None of these patterns seems to have changed since 2016, though the urban/rural gap appears to have widened since then.
A new platform in this year’s study, WhatsApp is used by 22% of US adults.
Its distinguishing characteristic is its usage by Hispanics: fully 49% of Hispanic adults report using WhatsApp, a rate more than twice as high as the average.
Interestingly, WhatsApp usage is highest among the 30-49 age group (32%), the only platform for which this is the case. (That said, 31% of 25-29-year-olds use the messaging platform, which is well within the margin of error.)
WhatsApp use is highest among the most well-off and well-educated, but there is not a clear linear pattern of use when sorting by these variables.
Finally, just 9% of rural adults use WhatsApp, well below the national average.
Site Usage: Frequency and Cross-Over
Facebook continues to boast heavy engagement among its users, per the study. Excluding LinkedIn, WhatsApp and Pinterest from this particular section, the report shows that about three-quarters (74%) of Facebook users say they access the platform on a daily basis. That’s not only the highest rate of the 5 platforms measured, but hasn’t changed much from 2016 (76%).
Here’s a victory for Snapchat over Instagram: 63% of Snapchat users say they access the platform daily, including 49% who report doing so multiple times a day. That compares favorably with Instagram, which is used by 60% of its audience daily, but with a fewer 38% doing so several times a day.
Snapchat also gets the edge in terms of engagement among its youngest adults. Some 71% of its 18-24-year-old users report visiting the platform several times a day, compared to 55% of Instagram users of that age.

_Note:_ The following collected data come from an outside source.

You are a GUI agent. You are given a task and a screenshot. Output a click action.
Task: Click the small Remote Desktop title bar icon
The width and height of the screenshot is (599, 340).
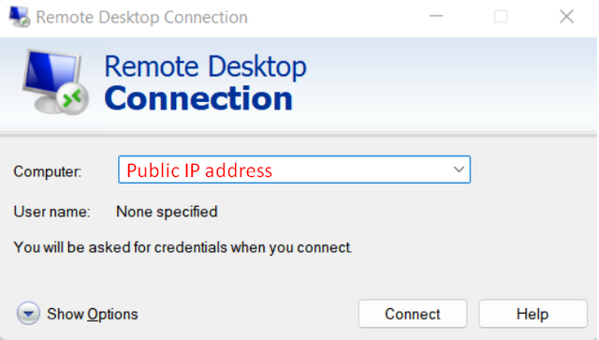(19, 17)
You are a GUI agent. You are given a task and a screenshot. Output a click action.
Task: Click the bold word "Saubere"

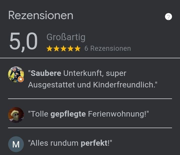46,73
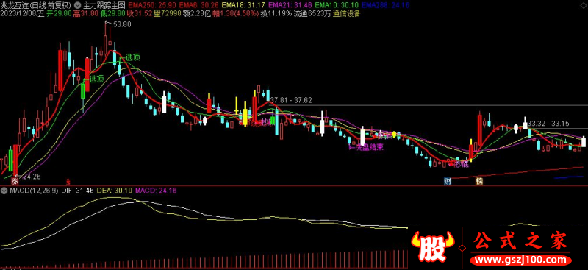Image resolution: width=588 pixels, height=270 pixels.
Task: Click the 53.80 peak price marker
Action: (x=122, y=24)
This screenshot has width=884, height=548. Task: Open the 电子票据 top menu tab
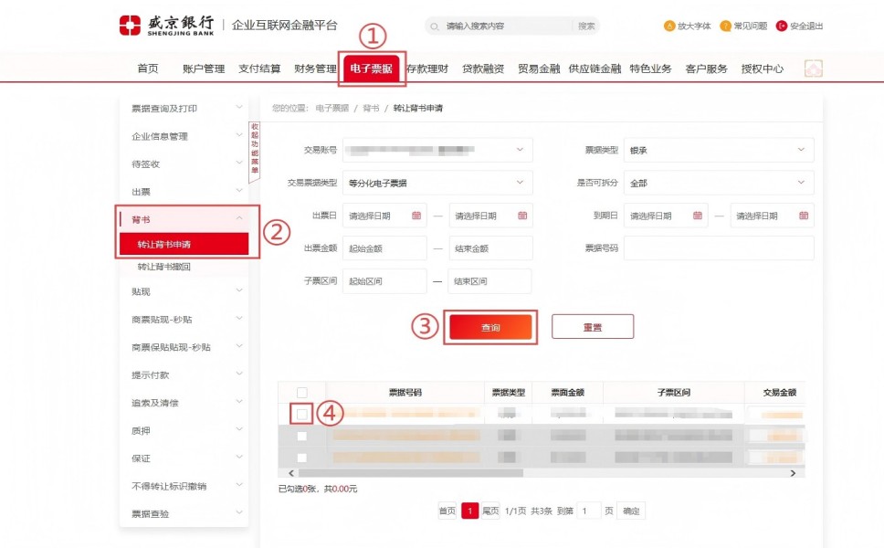372,69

Meanwhile, fewer than half of Twitter (46%) and YouTube (45%) users say they use these platforms daily.
Separately, the median American uses 3 of the 8 platforms tracked as part of the report, as the report details a “substantial amount of overlap” between users of the platforms.
Given the widespread adoption of YouTube and Facebook, it’s perhaps no surprise that a majority of users of each platform also indicates that they use Facebook and YouTube.
This “reciprocity” is also apparent among other sites, too, though:
- Almost three-quarters of Twitter users also use Instagram;
- More than half of Twitter users (54%) also use Snapchat;
- Six in 10 Instagram users also use Snapchat;
- More than three-quarters (77%) of Snapchat users also use Instagram; and
- About half of LinkedIn users also use Pinterest.
About the Data: Pew notes as part of the description of its methodology that:
“The analysis in this report is based on telephone interviews conducted Jan. 3-10, 2018, among a national sample of 2,002 adults, 18 years of age or older, living in all 50 U.S. states and the District of Columbia (500 respondents were interviewed on a landline telephone, and 1,502 were interviewed on a cellphone, including 1,071 who had no landline telephone). The survey was conducted by interviewers under the direction of Abt Associates.”